Intended for healthcare professionals


Sticks and stones

BMJ 1998; 317 doi: (Published 17 October 1998) Cite this as: BMJ 1998;317:1028

Changing terminology is no substitute for good consultation skills

  1. Paul Freeling, Emeritus professor of general practice.,
  2. Linda Gask, Senior lecturer in psychiatry.
  1. St George's Hospital Medical School, London SW17 0RE
  2. National Primary Care Research and Development Centre, University of Manchester, Manchester M13 9PS

    Letters p 1081

    As children many of us learnt the old rhyme “Sticks and stones may break my bones but words can never hurt me.” As we grew older we discovered that the adage was untrue. For most of us whose profession involved interacting with other people it became obvious that clumsy or inapposite use of language could cause pain. An attempt to avoid such pain has provoked Hutchon and Cooper to suggest that distress in women who have miscarried would be reduced if changes were made in the language used by their professional carers (p 1081).1 The writers recommend that the word “abortion” should be avoided because the lay public interprets it as applying to a termination of preg- nancy. The authors cite alternatives that could be adopted in journal papers and medical records. These recommendations seem harmless enough. But are they likely to be effective if implemented? And do they represent the most effective intervention available?

    A miscarriage is an example of a common event which is rarely a medical emergency and from a biomedical perspective may be viewed as a normal variation of early pregnancy, but the mother may view it entirely differently.2Furthermore, perceptions may differ radically from woman to woman depending on knowledge, expectations, and previous experiences. How a consultation is conducted may affect whether a woman chooses to reveal such fears, worries, and concerns to the doctor.3

    There is ample evidence of patients' frequent dissatisfaction with doctors'communication skills.4 Despite increasingly liberal provision of information, many patients still want to know more than they are told,5whereas others do not want to participate in decision making: they need absolute, uncritical confidence in their doctors' skills. A skilful doctor will achieve the correct balance between autonomy and paternalism for each patient. To determine the appropriate balance it is useful to have a framework to help identify the necessary tasks and skills.

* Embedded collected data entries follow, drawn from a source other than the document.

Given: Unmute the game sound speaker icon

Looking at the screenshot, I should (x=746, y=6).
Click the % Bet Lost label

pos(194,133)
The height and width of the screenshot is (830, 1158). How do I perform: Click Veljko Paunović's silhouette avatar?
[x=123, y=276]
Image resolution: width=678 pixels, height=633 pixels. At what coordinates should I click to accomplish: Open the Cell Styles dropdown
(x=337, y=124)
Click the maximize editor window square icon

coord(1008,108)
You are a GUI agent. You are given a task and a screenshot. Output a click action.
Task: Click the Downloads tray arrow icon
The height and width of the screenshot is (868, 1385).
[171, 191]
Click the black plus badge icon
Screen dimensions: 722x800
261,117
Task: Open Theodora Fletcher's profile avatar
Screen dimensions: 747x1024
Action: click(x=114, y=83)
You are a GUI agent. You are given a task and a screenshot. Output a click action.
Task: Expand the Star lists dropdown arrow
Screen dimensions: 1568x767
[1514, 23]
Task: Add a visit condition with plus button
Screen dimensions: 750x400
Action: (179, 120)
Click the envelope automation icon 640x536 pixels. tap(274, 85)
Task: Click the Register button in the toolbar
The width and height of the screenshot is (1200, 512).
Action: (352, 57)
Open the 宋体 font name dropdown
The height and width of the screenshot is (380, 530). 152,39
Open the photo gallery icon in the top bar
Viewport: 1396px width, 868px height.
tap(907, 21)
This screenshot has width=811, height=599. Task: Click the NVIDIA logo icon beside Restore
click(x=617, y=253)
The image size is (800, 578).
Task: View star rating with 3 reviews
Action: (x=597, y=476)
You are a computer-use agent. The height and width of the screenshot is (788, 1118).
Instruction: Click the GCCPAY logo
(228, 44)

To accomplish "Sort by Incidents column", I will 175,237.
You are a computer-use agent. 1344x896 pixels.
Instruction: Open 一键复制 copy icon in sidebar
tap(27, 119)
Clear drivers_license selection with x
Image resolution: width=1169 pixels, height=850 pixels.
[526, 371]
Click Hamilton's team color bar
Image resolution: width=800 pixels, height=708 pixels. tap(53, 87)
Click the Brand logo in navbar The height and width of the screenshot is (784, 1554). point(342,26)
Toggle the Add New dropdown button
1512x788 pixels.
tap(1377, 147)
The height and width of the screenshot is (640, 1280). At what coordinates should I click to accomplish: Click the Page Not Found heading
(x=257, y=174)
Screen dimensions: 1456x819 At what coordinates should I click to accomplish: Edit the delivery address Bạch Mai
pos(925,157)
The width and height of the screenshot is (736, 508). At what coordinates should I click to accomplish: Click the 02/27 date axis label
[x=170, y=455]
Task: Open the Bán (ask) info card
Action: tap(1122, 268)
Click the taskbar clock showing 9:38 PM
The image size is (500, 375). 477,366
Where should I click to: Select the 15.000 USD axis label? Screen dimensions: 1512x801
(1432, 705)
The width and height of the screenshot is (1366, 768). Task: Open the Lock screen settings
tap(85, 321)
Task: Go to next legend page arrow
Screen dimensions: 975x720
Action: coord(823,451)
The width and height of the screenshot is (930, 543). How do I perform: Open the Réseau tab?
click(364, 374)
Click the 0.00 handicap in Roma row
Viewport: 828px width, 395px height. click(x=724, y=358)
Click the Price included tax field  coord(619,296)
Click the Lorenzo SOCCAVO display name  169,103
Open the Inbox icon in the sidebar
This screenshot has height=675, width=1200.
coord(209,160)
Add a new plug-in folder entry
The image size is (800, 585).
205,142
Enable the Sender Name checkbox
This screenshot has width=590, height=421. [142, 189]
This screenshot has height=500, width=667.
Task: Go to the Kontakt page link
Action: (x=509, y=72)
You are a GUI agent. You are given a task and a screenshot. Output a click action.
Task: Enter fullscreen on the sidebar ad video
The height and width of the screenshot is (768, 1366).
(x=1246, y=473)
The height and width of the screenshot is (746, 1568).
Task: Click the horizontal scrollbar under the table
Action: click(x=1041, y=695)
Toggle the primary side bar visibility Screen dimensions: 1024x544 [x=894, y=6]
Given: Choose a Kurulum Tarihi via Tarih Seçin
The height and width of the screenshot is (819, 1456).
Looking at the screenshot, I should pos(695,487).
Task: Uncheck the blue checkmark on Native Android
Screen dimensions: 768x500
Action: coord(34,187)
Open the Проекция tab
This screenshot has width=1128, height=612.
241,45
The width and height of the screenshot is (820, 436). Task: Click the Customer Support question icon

    Such a framework is provided by the “three function” model of the consultation developed by Bird and Cohen-Cole6:gathering data to understand the patient; developing rapport and responding to the patient's emotions (to enable the patient to feel understood); and patient education and behaviour management. These functions relate to the three purposes and effects of communication:informative (to exchange information); promotive (to bring about action); and evocative (to arouse certain feelings)7 and also to the three domains (cognitive, affective, and psychomotor)widely used by educationalists to categorise educational objectives. Each function has specific objectives and demands specific explicit skills of the doctor if they are to be achieved. Fortunately, considerable evidence now exists that such skills can be successfully acquired.8

    However, no single model can fully convey the complexity of the doctor-patient relationship and the three function model needs to be expanded by drawing on other concepts of the consultation. These include the idea of the consultation as a “meeting between experts”9;the patient-centred clinical method described by Stewart et al10;the problem based approach11;the stages of motivational interviewing described by Miller and Rollnick12; and the family systems approach, which emphasises the importance of taking into account the patient's family and social networks.13

    Finally,the individuality of the professional cannot be ignored. All sorts of factors, some based on the professional's own life experiences, can both consciously and unconsciously influence his or her behaviour and decisions. This has led to the notion of the doctor as a drug,14 with both powerful effects and side effects. When listening and talking to patients, professionals need to be aware not only of the words they use, both to discover and convey information, but also their own feelings and how to cope with them.

    Thus a recommendation to change terminology, while laudable in its intentions, may not be enough to alleviate mothers' dissatisfaction with the care that they receive. The risk is that mere use of the “correct” terminology, with no attention paid to the wider aspects of a consultation, could lead to professional complacency.